[Opening Materials provided section]

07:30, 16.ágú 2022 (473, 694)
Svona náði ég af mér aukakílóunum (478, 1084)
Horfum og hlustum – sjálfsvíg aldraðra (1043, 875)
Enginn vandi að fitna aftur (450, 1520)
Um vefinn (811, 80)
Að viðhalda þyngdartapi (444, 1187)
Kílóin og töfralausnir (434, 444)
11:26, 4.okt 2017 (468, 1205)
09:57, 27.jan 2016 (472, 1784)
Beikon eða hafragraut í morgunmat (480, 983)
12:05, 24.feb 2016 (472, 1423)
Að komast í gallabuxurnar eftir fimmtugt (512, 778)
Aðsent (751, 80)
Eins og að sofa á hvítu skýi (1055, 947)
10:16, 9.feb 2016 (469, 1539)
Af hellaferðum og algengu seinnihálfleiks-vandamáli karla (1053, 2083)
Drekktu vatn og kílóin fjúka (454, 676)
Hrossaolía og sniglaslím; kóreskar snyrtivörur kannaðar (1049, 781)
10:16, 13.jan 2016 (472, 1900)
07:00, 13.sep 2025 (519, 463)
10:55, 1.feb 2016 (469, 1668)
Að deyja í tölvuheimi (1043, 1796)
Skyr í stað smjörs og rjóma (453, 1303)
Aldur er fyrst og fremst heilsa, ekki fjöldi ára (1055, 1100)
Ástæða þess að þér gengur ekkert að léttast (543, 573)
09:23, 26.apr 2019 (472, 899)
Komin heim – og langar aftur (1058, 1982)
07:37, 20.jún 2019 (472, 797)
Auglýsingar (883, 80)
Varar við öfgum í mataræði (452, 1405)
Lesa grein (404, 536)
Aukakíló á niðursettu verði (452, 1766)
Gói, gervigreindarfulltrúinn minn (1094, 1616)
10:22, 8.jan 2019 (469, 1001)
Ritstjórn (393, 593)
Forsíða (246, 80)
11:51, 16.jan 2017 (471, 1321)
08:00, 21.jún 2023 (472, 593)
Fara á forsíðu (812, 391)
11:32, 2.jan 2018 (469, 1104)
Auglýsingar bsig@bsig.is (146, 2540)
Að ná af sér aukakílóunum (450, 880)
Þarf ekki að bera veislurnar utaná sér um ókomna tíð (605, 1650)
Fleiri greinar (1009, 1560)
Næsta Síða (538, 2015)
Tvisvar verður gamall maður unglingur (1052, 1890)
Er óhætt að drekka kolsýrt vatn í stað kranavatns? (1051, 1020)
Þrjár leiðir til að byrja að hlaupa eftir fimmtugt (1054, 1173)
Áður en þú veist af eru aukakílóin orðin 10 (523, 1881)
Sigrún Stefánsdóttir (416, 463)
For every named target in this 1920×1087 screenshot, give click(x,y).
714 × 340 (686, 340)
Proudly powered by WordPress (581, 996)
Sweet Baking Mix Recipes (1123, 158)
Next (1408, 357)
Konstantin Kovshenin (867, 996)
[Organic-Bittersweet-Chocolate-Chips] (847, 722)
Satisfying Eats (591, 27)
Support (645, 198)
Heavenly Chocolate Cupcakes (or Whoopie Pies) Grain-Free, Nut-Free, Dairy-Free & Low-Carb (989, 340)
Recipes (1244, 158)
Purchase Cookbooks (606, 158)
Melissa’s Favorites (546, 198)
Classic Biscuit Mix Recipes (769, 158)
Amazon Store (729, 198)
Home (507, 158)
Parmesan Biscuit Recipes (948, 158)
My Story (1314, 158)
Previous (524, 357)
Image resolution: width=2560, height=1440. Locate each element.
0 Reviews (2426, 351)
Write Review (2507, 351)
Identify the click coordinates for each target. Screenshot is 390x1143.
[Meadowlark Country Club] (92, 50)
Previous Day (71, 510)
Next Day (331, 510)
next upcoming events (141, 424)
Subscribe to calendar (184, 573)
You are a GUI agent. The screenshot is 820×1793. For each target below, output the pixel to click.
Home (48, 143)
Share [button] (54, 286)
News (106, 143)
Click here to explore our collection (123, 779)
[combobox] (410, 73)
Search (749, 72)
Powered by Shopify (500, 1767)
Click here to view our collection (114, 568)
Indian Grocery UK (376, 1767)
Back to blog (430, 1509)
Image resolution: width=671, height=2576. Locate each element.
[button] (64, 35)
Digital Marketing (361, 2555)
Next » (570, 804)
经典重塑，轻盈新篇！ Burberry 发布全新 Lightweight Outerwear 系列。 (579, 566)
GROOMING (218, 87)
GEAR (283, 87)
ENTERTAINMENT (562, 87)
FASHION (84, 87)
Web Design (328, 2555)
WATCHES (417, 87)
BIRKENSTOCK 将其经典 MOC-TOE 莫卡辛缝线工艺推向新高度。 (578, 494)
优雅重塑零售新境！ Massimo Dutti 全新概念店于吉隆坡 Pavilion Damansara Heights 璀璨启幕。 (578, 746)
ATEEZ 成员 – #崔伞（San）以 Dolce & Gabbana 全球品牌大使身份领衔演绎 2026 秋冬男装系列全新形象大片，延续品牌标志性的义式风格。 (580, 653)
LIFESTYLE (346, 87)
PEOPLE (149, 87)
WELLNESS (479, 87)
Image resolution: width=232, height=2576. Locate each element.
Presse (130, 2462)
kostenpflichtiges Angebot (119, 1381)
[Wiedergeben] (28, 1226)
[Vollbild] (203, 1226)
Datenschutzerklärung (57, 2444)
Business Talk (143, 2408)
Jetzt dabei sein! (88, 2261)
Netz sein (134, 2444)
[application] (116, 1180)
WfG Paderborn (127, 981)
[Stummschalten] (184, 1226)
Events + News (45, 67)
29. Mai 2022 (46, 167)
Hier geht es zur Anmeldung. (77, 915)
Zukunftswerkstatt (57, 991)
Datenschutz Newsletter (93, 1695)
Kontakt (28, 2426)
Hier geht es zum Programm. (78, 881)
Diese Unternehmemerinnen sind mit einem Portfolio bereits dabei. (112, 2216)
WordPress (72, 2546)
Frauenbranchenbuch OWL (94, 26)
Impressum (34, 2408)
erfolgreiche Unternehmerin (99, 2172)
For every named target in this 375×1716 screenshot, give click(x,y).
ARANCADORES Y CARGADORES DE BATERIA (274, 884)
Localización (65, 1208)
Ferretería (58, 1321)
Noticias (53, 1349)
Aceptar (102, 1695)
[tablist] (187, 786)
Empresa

[Closing Materials provided section]

Which lines of the records above contain the word "Chocolate"? Copy each of them.

Response to this task:
[Organic-Bittersweet-Chocolate-Chips] (847, 722)
Heavenly Chocolate Cupcakes (or Whoopie Pies) Grain-Free, Nut-Free, Dairy-Free & Low-Carb (989, 340)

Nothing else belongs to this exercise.